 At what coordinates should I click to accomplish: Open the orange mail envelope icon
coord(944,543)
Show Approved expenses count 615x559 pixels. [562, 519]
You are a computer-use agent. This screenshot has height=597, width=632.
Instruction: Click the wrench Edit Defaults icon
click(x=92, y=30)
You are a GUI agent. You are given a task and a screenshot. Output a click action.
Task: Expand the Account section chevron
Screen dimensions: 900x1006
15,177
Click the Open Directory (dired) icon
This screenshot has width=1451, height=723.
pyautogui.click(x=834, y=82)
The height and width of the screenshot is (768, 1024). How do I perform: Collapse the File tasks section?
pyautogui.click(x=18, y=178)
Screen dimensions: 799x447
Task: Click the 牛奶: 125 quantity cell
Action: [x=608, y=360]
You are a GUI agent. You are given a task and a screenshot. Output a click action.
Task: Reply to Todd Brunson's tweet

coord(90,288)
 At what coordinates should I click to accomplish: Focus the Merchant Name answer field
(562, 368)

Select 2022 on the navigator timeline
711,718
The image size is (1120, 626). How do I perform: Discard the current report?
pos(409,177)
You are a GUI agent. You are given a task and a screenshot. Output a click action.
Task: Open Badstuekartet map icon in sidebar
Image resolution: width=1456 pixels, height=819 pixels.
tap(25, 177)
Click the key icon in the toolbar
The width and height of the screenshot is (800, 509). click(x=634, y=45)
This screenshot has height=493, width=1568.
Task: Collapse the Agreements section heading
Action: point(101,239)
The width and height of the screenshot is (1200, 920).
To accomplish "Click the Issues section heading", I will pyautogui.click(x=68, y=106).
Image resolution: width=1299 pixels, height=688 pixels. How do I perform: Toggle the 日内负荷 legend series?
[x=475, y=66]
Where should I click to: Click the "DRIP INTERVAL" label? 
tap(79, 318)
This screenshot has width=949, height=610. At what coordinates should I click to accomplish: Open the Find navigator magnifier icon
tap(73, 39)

EXERCISE GOAL:
Line by line, transcribe all of the records exactly.

TASK ANSWER:
 At what coordinates should I click to accomplish: Open the orange mail envelope icon
coord(944,543)
Show Approved expenses count 615x559 pixels. [562, 519]
You are a computer-use agent. This screenshot has height=597, width=632.
Instruction: Click the wrench Edit Defaults icon
click(x=92, y=30)
You are a GUI agent. You are given a task and a screenshot. Output a click action.
Task: Expand the Account section chevron
Screen dimensions: 900x1006
15,177
Click the Open Directory (dired) icon
This screenshot has width=1451, height=723.
pyautogui.click(x=834, y=82)
The height and width of the screenshot is (768, 1024). How do I perform: Collapse the File tasks section?
pyautogui.click(x=18, y=178)
Screen dimensions: 799x447
Task: Click the 牛奶: 125 quantity cell
Action: [x=608, y=360]
You are a GUI agent. You are given a task and a screenshot. Output a click action.
Task: Reply to Todd Brunson's tweet

coord(90,288)
 At what coordinates should I click to accomplish: Focus the Merchant Name answer field
(562, 368)

Select 2022 on the navigator timeline
711,718
The image size is (1120, 626). How do I perform: Discard the current report?
pos(409,177)
You are a GUI agent. You are given a task and a screenshot. Output a click action.
Task: Open Badstuekartet map icon in sidebar
Image resolution: width=1456 pixels, height=819 pixels.
tap(25, 177)
Click the key icon in the toolbar
The width and height of the screenshot is (800, 509). click(x=634, y=45)
This screenshot has height=493, width=1568.
Task: Collapse the Agreements section heading
Action: point(101,239)
The width and height of the screenshot is (1200, 920).
To accomplish "Click the Issues section heading", I will pyautogui.click(x=68, y=106).
Image resolution: width=1299 pixels, height=688 pixels. How do I perform: Toggle the 日内负荷 legend series?
[x=475, y=66]
Where should I click to: Click the "DRIP INTERVAL" label? 
tap(79, 318)
This screenshot has width=949, height=610. At what coordinates should I click to accomplish: Open the Find navigator magnifier icon
tap(73, 39)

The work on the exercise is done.